The Dial-A-Teacher Program, a joint project of the United Federation of Teachers and the New York City Department of Education, has been in operation for more than 35 years. It began in January 1980 as a pilot program in 17 schools in eight districts. Five teachers, one of whom was proficient in Spanish, were hired to field students’ homework questions. Students throughout the city soon realized it was a place to call if they were stumped by a homework question.
By 1986, the program had expanded to include all elementary schools, thanks to funding from the City Council. The program provides free homework assistance for parents and students directly over the telephone, from Monday through Thursday, from 4 to 7 p.m. The teachers who answer the phones average over 20 years of experience per person in the New York City public school system. The program starts when school opens in September and continues throughout the school year.
The staff consists of approximately 50 teachers, one program coordinator, one field coordinator, one administrative assistant, and office assistants. Many of the teachers are bilingual, so Dial-A-Teacher is able to assist parents and students in 10 languages, including Armenian, Bengali, Chinese, English, French, Haitian-Creole, Korean, Russian, Spanish and Tagalog.
Over the years, the Dial-A-Teacher program has expanded and now includes teachers proficient in all secondary school subjects so that calls can be handled whatever the subject, in grades from K–12.
DAT teachers never give students the answers to homework problems.
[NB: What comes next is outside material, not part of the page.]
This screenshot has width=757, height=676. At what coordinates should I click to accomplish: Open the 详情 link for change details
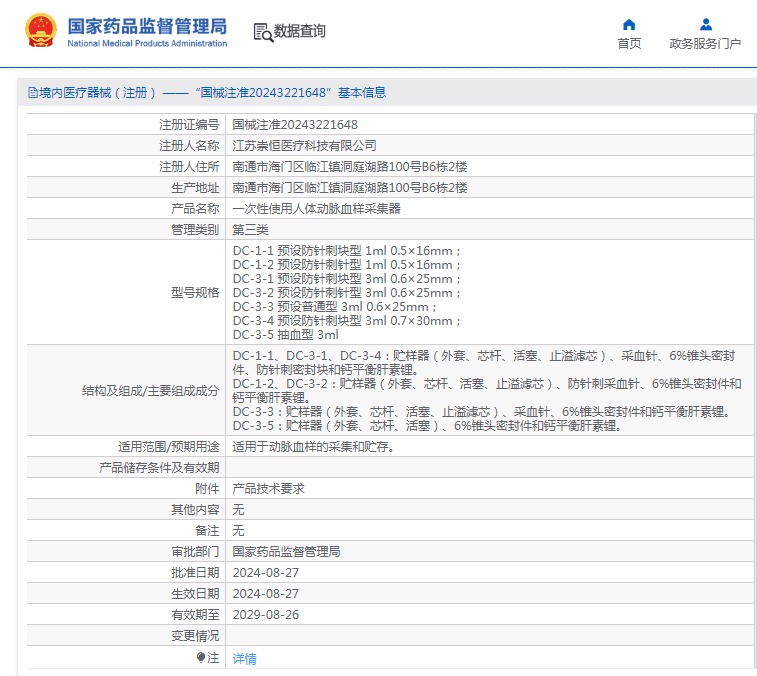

Concepts are re-taught over the phone so a student fully understands the topic and the problem. DAT gives students the opportunity to talk one-on-one with a teacher in a way that the average classroom, with more than 26 students per class (and up to 33 students in middle school and 34 in high school), may not allow.
Most calls come from students, but approximately 15% of calls come from parents. Sometimes parents will call to have a concept or directions explained to them so they can be er help their children with homework. DAT is so successful because of its simplicity: A child or a parent with a question finds homework help available with one simple phone call.